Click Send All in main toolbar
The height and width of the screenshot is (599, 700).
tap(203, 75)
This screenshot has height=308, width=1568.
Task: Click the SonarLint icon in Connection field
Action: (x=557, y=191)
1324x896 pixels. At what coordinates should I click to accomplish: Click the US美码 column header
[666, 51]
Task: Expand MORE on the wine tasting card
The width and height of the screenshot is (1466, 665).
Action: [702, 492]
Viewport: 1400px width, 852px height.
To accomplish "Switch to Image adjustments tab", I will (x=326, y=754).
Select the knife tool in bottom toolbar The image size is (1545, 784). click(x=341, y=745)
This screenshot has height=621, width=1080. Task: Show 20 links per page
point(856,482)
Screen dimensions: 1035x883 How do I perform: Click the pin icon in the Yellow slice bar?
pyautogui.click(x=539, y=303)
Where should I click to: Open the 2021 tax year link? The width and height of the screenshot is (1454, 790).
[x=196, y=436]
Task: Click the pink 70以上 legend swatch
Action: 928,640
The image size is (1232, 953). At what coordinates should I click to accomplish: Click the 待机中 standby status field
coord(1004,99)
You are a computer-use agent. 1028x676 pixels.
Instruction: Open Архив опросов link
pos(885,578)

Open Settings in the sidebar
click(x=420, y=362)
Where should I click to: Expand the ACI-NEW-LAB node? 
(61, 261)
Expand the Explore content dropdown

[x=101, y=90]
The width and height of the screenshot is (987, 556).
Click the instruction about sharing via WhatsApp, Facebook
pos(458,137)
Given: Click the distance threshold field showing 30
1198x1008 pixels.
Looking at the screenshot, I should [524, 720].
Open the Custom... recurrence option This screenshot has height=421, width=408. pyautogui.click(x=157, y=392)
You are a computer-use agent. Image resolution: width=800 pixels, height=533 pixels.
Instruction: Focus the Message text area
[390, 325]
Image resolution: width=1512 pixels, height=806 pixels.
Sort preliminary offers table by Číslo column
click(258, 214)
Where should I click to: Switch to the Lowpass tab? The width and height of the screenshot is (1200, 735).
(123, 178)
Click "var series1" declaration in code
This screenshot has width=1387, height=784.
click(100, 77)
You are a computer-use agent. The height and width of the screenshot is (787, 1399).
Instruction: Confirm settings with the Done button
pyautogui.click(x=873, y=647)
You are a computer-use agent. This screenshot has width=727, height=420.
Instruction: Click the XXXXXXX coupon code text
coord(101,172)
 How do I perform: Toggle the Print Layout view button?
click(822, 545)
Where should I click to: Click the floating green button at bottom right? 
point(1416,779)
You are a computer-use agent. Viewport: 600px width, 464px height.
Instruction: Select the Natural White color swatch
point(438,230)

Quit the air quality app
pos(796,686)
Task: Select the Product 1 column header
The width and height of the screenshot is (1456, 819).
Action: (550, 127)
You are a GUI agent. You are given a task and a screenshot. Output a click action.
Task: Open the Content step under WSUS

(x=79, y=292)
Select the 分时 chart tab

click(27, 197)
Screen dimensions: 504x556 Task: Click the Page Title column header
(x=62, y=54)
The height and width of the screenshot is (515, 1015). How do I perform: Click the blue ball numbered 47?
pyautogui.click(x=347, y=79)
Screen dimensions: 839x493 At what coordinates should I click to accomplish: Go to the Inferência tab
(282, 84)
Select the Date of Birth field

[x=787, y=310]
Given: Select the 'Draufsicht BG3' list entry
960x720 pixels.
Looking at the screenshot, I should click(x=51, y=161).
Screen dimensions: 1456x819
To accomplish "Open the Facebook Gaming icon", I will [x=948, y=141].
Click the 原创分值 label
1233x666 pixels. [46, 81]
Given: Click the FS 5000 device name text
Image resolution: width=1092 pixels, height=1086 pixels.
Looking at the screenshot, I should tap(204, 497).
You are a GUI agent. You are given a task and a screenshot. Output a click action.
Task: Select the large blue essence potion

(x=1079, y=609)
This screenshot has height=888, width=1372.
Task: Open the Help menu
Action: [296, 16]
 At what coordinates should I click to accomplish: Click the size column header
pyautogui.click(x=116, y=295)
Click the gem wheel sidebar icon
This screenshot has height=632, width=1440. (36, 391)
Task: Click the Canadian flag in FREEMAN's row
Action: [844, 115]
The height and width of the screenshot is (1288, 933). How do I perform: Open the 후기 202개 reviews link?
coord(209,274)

____

**Problem requirements:** In the listing above, the lines from the one containing "Screen dimensions: 1035x883" through the one containing "You are a computer-use agent. 1028x676" must be set down exactly, with no other lines.

**Solution to this task:**
Screen dimensions: 1035x883 How do I perform: Click the pin icon in the Yellow slice bar?
pyautogui.click(x=539, y=303)
Where should I click to: Open the 2021 tax year link? The width and height of the screenshot is (1454, 790).
[x=196, y=436]
Task: Click the pink 70以上 legend swatch
Action: 928,640
The image size is (1232, 953). At what coordinates should I click to accomplish: Click the 待机中 standby status field
coord(1004,99)
You are a computer-use agent. 1028x676 pixels.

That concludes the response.